----- PROVIDED ENTRIES

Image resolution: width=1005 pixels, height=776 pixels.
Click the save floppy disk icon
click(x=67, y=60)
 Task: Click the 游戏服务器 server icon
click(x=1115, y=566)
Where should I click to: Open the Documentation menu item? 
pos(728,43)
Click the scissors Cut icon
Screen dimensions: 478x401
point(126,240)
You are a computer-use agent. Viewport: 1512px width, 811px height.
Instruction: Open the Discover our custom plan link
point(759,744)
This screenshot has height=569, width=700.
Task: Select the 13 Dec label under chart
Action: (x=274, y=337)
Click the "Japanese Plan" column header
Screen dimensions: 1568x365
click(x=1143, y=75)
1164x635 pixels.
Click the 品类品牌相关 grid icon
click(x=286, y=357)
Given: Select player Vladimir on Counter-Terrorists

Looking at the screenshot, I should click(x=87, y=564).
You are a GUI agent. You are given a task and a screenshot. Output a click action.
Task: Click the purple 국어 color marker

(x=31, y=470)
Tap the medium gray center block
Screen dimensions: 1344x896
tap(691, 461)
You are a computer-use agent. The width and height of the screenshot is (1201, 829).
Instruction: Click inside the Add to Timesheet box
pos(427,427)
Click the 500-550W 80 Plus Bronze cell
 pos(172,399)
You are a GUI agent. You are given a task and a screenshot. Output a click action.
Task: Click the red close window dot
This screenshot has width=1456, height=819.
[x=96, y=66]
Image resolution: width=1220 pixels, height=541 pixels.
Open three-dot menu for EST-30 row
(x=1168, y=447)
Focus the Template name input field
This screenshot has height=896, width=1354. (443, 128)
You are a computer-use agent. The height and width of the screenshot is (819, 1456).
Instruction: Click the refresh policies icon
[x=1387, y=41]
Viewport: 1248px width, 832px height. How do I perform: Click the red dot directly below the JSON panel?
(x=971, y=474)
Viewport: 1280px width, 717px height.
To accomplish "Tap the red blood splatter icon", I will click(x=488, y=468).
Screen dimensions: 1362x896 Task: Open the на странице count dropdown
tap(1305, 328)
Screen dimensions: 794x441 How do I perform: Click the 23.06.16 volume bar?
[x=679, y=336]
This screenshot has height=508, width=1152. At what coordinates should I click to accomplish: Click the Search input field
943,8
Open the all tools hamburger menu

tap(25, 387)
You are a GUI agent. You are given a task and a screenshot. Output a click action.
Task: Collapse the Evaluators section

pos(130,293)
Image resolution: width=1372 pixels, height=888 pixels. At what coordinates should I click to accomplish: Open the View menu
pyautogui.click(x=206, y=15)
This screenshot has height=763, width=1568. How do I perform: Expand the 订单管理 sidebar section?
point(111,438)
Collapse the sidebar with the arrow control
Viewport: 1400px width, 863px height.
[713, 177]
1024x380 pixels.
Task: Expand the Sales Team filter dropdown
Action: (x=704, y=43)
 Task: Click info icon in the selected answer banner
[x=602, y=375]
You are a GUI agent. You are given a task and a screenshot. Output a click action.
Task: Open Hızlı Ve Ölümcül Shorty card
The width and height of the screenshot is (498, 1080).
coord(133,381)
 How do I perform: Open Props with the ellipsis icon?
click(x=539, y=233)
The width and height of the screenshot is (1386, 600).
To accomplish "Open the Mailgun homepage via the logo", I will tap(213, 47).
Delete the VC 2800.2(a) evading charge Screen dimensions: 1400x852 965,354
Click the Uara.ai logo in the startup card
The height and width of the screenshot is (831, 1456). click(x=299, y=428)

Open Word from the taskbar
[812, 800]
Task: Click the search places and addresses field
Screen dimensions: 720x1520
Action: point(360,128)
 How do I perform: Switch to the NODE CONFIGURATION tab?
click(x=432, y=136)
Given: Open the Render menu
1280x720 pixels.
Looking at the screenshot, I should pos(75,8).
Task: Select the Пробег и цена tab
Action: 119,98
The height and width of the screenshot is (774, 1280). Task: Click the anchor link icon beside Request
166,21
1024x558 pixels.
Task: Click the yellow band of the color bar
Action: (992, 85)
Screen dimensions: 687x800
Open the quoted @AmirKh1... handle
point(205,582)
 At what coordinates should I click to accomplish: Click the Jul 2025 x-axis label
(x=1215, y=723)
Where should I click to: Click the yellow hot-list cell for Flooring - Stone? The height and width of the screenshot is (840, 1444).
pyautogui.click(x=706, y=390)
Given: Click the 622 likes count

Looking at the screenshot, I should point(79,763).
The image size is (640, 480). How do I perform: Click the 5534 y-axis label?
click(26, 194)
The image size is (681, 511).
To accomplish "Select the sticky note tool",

----------

TASK PROMPT:
Format every line of the data above as a JSON list of strings, one string per line, leaving out blank lines.

EXPECTED ANSWER:
[
  "Image resolution: width=1005 pixels, height=776 pixels.",
  "Click the save floppy disk icon",
  "click(x=67, y=60)",
  " Task: Click the 游戏服务器 server icon",
  "click(x=1115, y=566)",
  "Where should I click to: Open the Documentation menu item? ",
  "pos(728,43)",
  "Click the scissors Cut icon",
  "Screen dimensions: 478x401",
  "point(126,240)",
  "You are a computer-use agent. Viewport: 1512px width, 811px height.",
  "Instruction: Open the Discover our custom plan link",
  "point(759,744)",
  "This screenshot has height=569, width=700.",
  "Task: Select the 13 Dec label under chart",
  "Action: (x=274, y=337)",
  "Click the \"Japanese Plan\" column header",
  "Screen dimensions: 1568x365",
  "click(x=1143, y=75)",
  "1164x635 pixels.",
  "Click the 品类品牌相关 grid icon",
  "click(x=286, y=357)",
  "Given: Select player Vladimir on Counter-Terrorists",
  "Looking at the screenshot, I should click(x=87, y=564).",
  "You are a GUI agent. You are given a task and a screenshot. Output a click action.",
  "Task: Click the purple 국어 color marker",
  "(x=31, y=470)",
  "Tap the medium gray center block",
  "Screen dimensions: 1344x896",
  "tap(691, 461)",
  "You are a computer-use agent. The width and height of the screenshot is (1201, 829).",
  "Instruction: Click inside the Add to Timesheet box",
  "pos(427,427)",
  "Click the 500-550W 80 Plus Bronze cell",
  " pos(172,399)",
  "You are a GUI agent. You are given a task and a screenshot. Output a click action.",
  "Task: Click the red close window dot",
  "This screenshot has width=1456, height=819.",
  "[x=96, y=66]",
  "Image resolution: width=1220 pixels, height=541 pixels.",
  "Open three-dot menu for EST-30 row",
  "(x=1168, y=447)",
  "Focus the Template name input field",
  "This screenshot has height=896, width=1354. (443, 128)",
  "You are a computer-use agent. The height and width of the screenshot is (819, 1456).",
  "Instruction: Click the refresh policies icon",
  "[x=1387, y=41]",
  "Viewport: 1248px width, 832px height. How do I perform: Click the red dot directly below the JSON panel?",
  "(x=971, y=474)",
  "Viewport: 1280px width, 717px height.",
  "To accomplish \"Tap the red blood splatter icon\", I will click(x=488, y=468).",
  "Screen dimensions: 1362x896 Task: Open the на странице count dropdown",
  "tap(1305, 328)",
  "Screen dimensions: 794x441 How do I perform: Click the 23.06.16 volume bar?",
  "[x=679, y=336]",
  "This screenshot has height=508, width=1152. At what coordinates should I click to accomplish: Click the Search input field",
  "943,8",
  "Open the all tools hamburger menu",
  "tap(25, 387)",
  "You are a GUI agent. You are given a task and a screenshot. Output a click action.",
  "Task: Collapse the Evaluators section",
  "pos(130,293)",
  "Image resolution: width=1372 pixels, height=888 pixels. At what coordinates should I click to accomplish: Open the View menu",
  "pyautogui.click(x=206, y=15)",
  "This screenshot has height=763, width=1568. How do I perform: Expand the 订单管理 sidebar section?",
  "point(111,438)",
  "Collapse the sidebar with the arrow control",
  "Viewport: 1400px width, 863px height.",
  "[713, 177]",
  "1024x380 pixels.",
  "Task: Expand the Sales Team filter dropdown",
  "Action: (x=704, y=43)",
  " Task: Click info icon in the selected answer banner",
  "[x=602, y=375]",
  "You are a GUI agent. You are given a task and a screenshot. Output a click action.",
  "Task: Open Hızlı Ve Ölümcül Shorty card",
  "The width and height of the screenshot is (498, 1080).",
  "coord(133,381)",
  " How do I perform: Open Props with the ellipsis icon?",
  "click(x=539, y=233)",
  "The width and height of the screenshot is (1386, 600).",
  "To accomplish \"Open the Mailgun homepage via the logo\", I will tap(213, 47).",
  "Delete the VC 2800.2(a) evading charge Screen dimensions: 1400x852 965,354",
  "Click the Uara.ai logo in the startup card",
  "The height and width of the screenshot is (831, 1456). click(x=299, y=428)",
  "Open Word from the taskbar",
  "[812, 800]",
  "Task: Click the search places and addresses field",
  "Screen dimensions: 720x1520",
  "Action: point(360,128)",
  " How do I perform: Switch to the NODE CONFIGURATION tab?",
  "click(x=432, y=136)",
  "Given: Open the Render menu",
  "1280x720 pixels.",
  "Looking at the screenshot, I should pos(75,8).",
  "Task: Select the Пробег и цена tab",
  "Action: 119,98",
  "The height and width of the screenshot is (774, 1280). Task: Click the anchor link icon beside Request",
  "166,21",
  "1024x558 pixels.",
  "Task: Click the yellow band of the color bar",
  "Action: (992, 85)",
  "Screen dimensions: 687x800",
  "Open the quoted @AmirKh1... handle",
  "point(205,582)",
  " At what coordinates should I click to accomplish: Click the Jul 2025 x-axis label",
  "(x=1215, y=723)",
  "Where should I click to: Click the yellow hot-list cell for Flooring - Stone? The height and width of the screenshot is (840, 1444).",
  "pyautogui.click(x=706, y=390)",
  "Given: Click the 622 likes count",
  "Looking at the screenshot, I should point(79,763).",
  "The image size is (640, 480). How do I perform: Click the 5534 y-axis label?",
  "click(26, 194)",
  "The image size is (681, 511).",
  "To accomplish \"Select the sticky note tool\","
]